Today we'll be looking at sorting and reducing an array of a complex data type. I'm using Databricks to do Spark, but I'm sure the code is compatible. I'll be using Spark SQL to show the steps. I've tried to keep the data as simple as possible. The example should apply to scenarios that are more complex.

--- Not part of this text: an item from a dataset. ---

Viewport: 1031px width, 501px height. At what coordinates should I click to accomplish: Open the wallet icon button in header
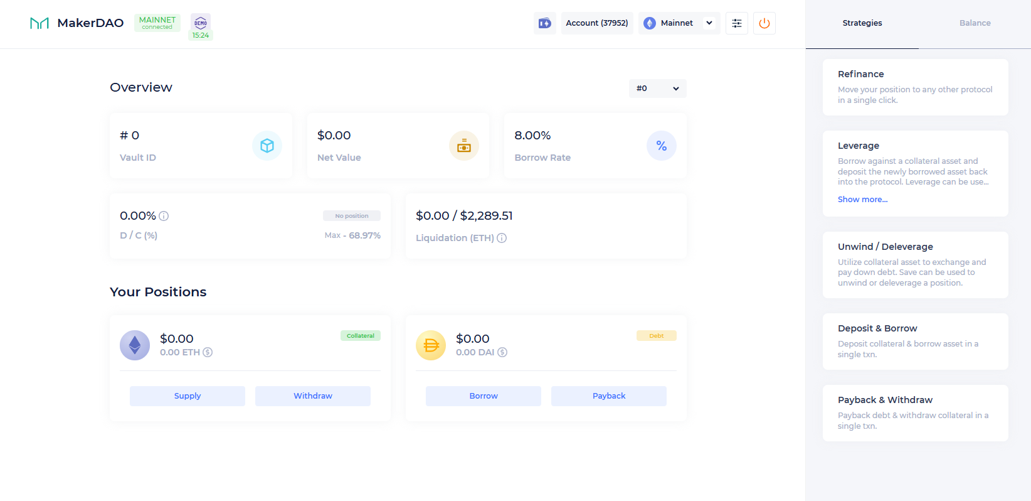pyautogui.click(x=544, y=23)
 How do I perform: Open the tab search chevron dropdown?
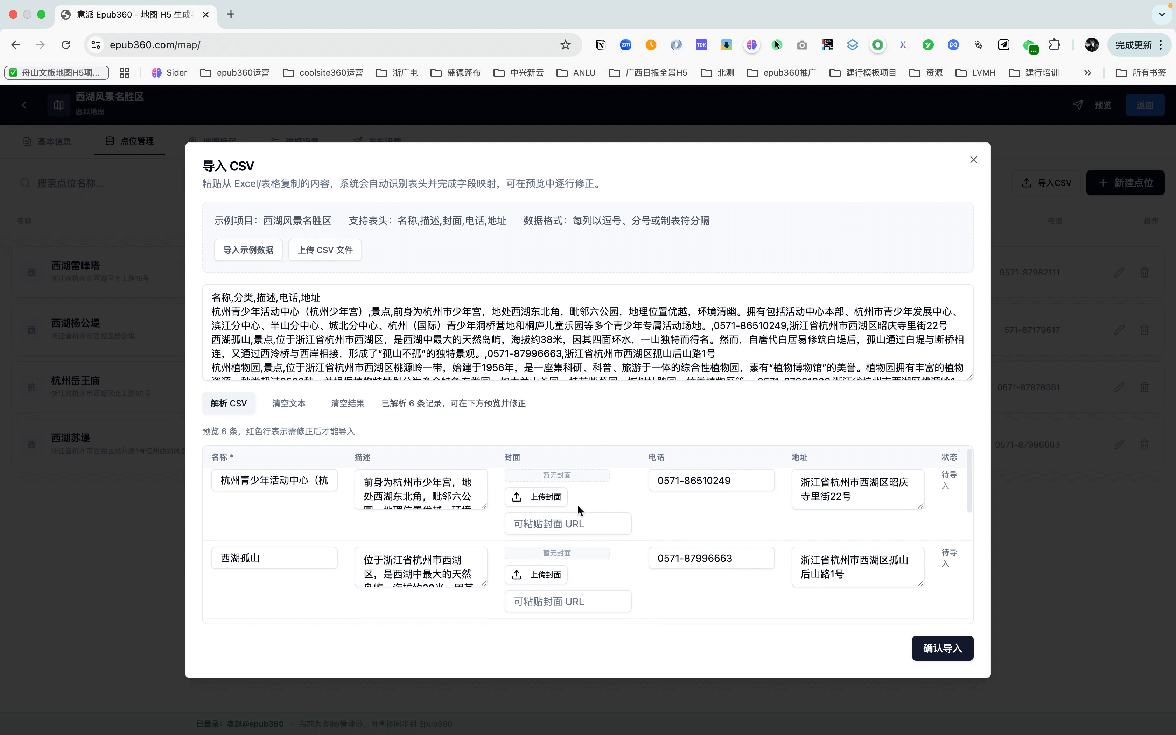click(1161, 15)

I'll be using Spark SQL functions to show what happens, at the end I have a PySpark example of the code.
Big shout-out to Jesse Bouwman for the collaboration.
Sample data
I'll be working on the following sample:
+---------+---------+--------+
|sessionId|articleId|sequence|
+---------+---------+--------+
| 39582930| 467323| 2|
| 56438837| 765645| 3|
| 56438837| 484482| 1|
| 39582930| 948521| 4|
| 87466464| 485756| 1|
| 74755638| 984755| 2|
| 56438837| 128842| 4|
| 56438837| 475532| 2|
| 74755638| 354461| 1|
| 39582930| 127333| 3|
| 39582930| 484482| 1|
+---------+---------+--------+
You can recreate the data by this Python code:
from pyspark.sql.functions import *
from pyspark.sql.types import *
from pyspark.sql import *
import pyspark
data_df = spark.createDataFrame([
Row(sessionId=39582930, articleId=467323, sequence=2),
Row(sessionId=56438837, articleId=765645, sequence=3),
Row(sessionId=56438837, articleId=484482, sequence=1),
Row(sessionId=39582930, articleId=948521, sequence=4),
Row(sessionId=87466464, articleId=485756, sequence=1),
Row(sessionId=74755638, articleId=984755, sequence=2),
Row(sessionId=56438837, articleId=128842, sequence=4),
Row(sessionId=56438837, articleId=475532, sequence=2),
Row(sessionId=74755638, articleId=354461, sequence=1),
Row(sessionId=39582930, articleId=127333, sequence=3),
Row(sessionId=39582930, articleId=484482, sequence=1),
])
# if we don't use this, the data is somehow sorted differently
views_df = data_df.select('sessionId', 'articleId', 'sequence')
views_df.createOrReplaceTempView('views')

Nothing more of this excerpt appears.